All this is simply the beginning.

At the start of the 21st century humanity finds itself on an unsustainable course – a course that will lead increasingly to an escalation of more Syria like conflicts. Add in religious extremism, extreme poverty, failed states and the inevitable spread of technology – much of it destructive – and you have a grim future scenario.

But it doesn’t have to play out like this. Public understanding of why Syria is happening is a basic first step. Breaking free of our economic dependence on fossil fuels is another.

Ultimately if we are to have any chance of surviving the 21st century we need a blueprint for navigating our way through it. That means as a country thinking logically about our future, planning for it meticulously and not simply leaving it to free market short-termism. We must develop energy and foreign policy accordingly and offer real and meaningful international leadership that isn’t simply in the form of gunboat diplomacy.

Climate change, resource depletion and technological proliferation mean the window of opportunity to commit to this course of action is closing rapidly. Alas at present too few of our political leaders show any desire to even acknowledge this fact. Yet unless they do and soon, Syria will be but a bloody foretaste of the century ahead.

Clive Lewis is a former BBC journalist and soldier and now the Labour Parliamentary Candidate for Norwich South



  1. Andrew Grace says:

    ‘To my mind one of the most depressing features of the Syrian ‘crisis’ has been the lack of publicly accessible, honest and thorough analysis.’

    Yes, it is deeply concerning that there is so little mainstream news analysis or critical factual journalism. I found the article by Milad Jokar in Huffpost has a high factual content. We know news is always skewed but without detailed reporting there will be no clear view for a sensible political economic policy.
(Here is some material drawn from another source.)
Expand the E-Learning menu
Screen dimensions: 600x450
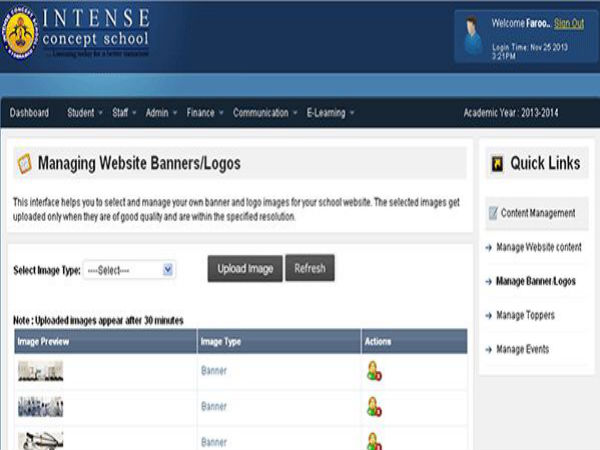tap(330, 113)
    Jokar points out that the huge Gas field is shared between Qatar and Iran and that it is the rate of extraction that is affected by sanctions. His article gives a factual argument for why France has led on calls for intervention – why Syria is a pivot of geopolitical tension – and how that translates into the divisions in the UN Security Council.

  2. Rob the cripple says:

    I do not know does anyone think the new reports about Syria have massive reserves of Oil either on it land or off it shore lines have anything to do with Russia and America doing deals.
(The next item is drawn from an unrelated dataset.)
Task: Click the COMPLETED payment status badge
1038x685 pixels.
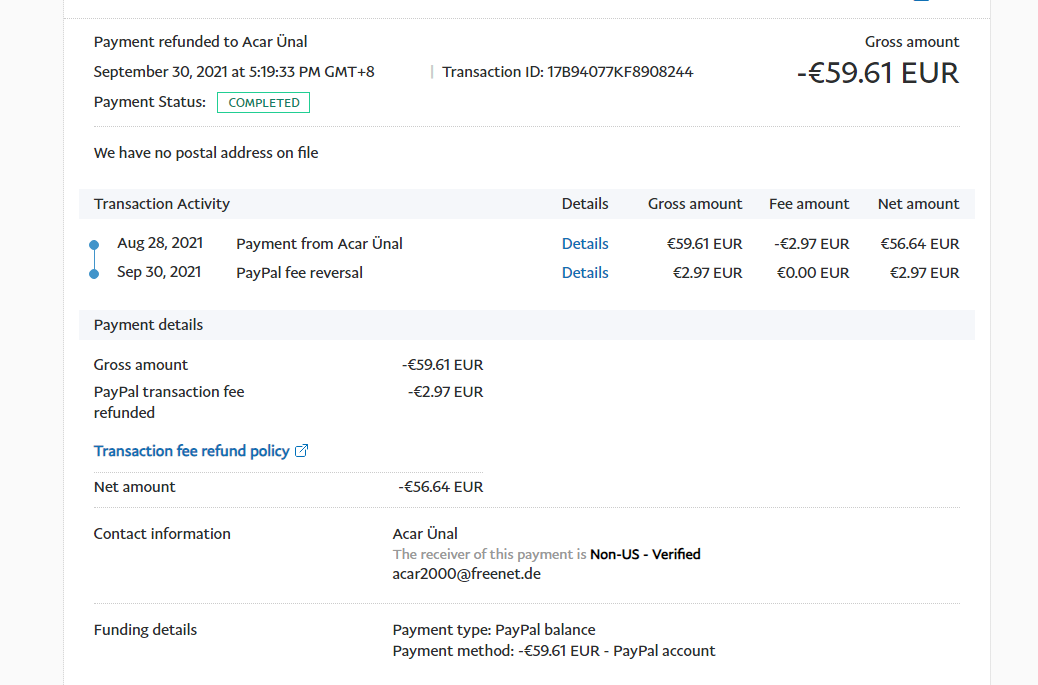Action: click(x=264, y=102)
    I do not mind putting a bet that Oil is making the Americans sit up and think hello if that’s true that’s ours and not Russia’s.

    The past five years have seen discoveries of immense energy reserves in the Eastern Mediterranean; both the Levant Basin located along the shores of Syria, Lebanon, Israel, Gaza and Cyprus and the Nile Basin north of Egypt. According to preliminary geological surveys, the Levant Basin contains 3.5 trillion cubic meters (tcm) of gas and 1.7 billion barrels (bb) of oil. The Nile Basin contains 6 tcm of gas and 1.8 bb of oil.

    The energy bonanza has predictably led to competitive resource scramble and its transport to the favoured customers. After all, the control of and access to the natural resources have been fundamental drivers of much of geopolitics. The roads, railways, ports, as also the oil and gas pipelines are the coveted objects of the powerful. The oil and gas have a three-fold merit: as the commodity inside, as the containers of that commodity and as the carriers of that commodity.

    Syria alone is estimated to have discovered proven gas reserves of 284 bcm, oil reserves of 2.5 bb and shale reserves of 50 billion tonnes with the possibility of more findings. The production levels are, however, drastically falling. The pre-uprising level of oil was 380,000 barrels a day (bd), which fell to just 20,000 bd, a decline of about 95%. According to some estimates, the natural gas output has halved at 15 million cubic meters (mcm). A lot of gas is used for reinjection into the oil fields to improve the oil recovery. The unrest has not only disrupted the production, but has resulted in the withdrawal of foreign producers and financiers.